# Generating Shakespearean Text Using a Character RNN (GRU)

This notebook is based on Geron's [notebook](https://github.com/ageron/handson-ml3/blob/main/16_nlp_with_rnns_and_attention.ipynb).

Presented here in accordance with Apache 2.0 license.

In [1]:
import tensorflow as tf

## Creating the Training Dataset

Let's download the Shakespeare data from Andrej Karpathy's [char-rnn project](https://github.com/karpathy/char-rnn/)

In [2]:
shakespeare_url = "https://homl.info/shakespeare"  # shortcut URL
filepath = tf.keras.utils.get_file("shakespeare.txt", shakespeare_url)
with open(filepath) as f:
    shakespeare_text = f.read()

## Explore the Dataset

In [3]:
print(type(shakespeare_text))

<class 'str'>


In [4]:
print(f'Number of characters in the text: {len(shakespeare_text):,}')

Number of characters in the text: 1,115,394


In [5]:
# shows the first 80 characters in the text:
print(shakespeare_text[:80])

First Citizen:
Before we proceed any further, hear me speak.

All:
Speak, speak.


In [6]:
# shows all distinct characters (after converting to lower case)
distinct_chars = "".join(sorted(set(shakespeare_text.lower())))
print(f'Number of distinct characters: {len(distinct_chars)}')

Number of distinct characters: 39


In [7]:
distinct_chars

"\n !$&',-.3:;?abcdefghijklmnopqrstuvwxyz"

## Preprocess the Data

For the students: 

What do the commands below do, specifically `TextVectorization` and its `adapt` method? 

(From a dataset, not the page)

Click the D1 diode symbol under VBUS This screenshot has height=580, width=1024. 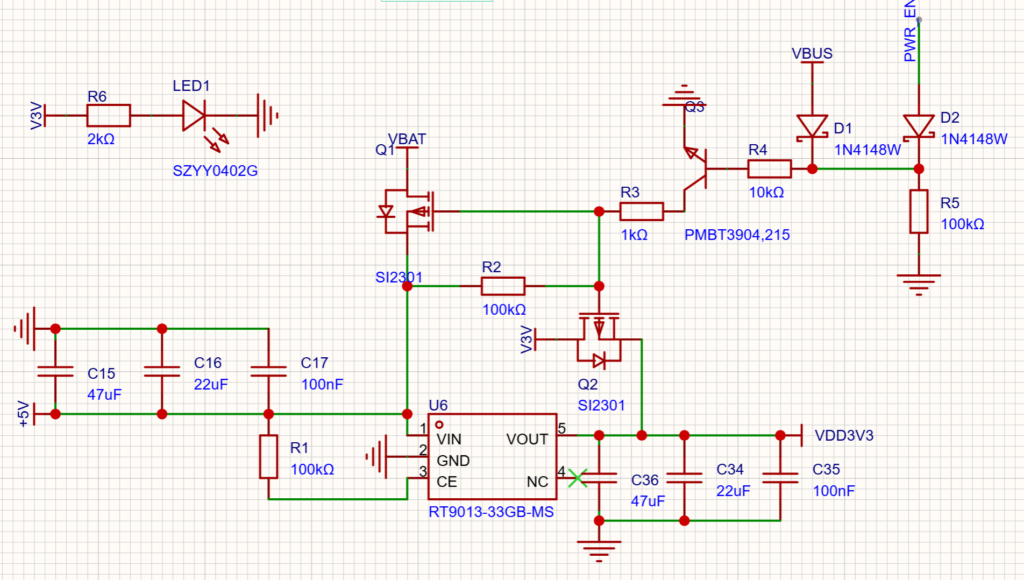(812, 127)
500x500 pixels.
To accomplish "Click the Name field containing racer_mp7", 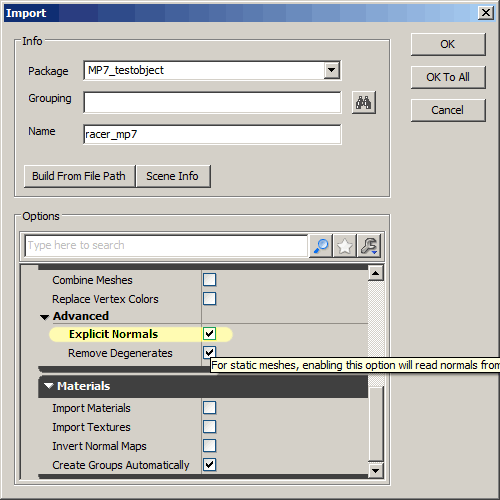I will click(212, 135).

Looking at the [reference](https://www.tensorflow.org/api_docs/python/tf/keras/layers/TextVectorization) for TextVectorization or in Geron p.471 will be useful.

In [8]:
text_vec_layer = tf.keras.layers.TextVectorization(split="character",
                                                   standardize="lower")

In [9]:
text_vec_layer

<keras.layers.preprocessing.text_vectorization.TextVectorization at 0x2ad57b8d450>

In [10]:
text_vec_layer.adapt([shakespeare_text])

In [11]:
text_vec_layer([shakespeare_text])

<tf.Tensor: shape=(1, 1115394), dtype=int64, numpy=array([[21,  7, 10, ..., 22, 28, 12]], dtype=int64)>

In [12]:
encoded = text_vec_layer([shakespeare_text])[0]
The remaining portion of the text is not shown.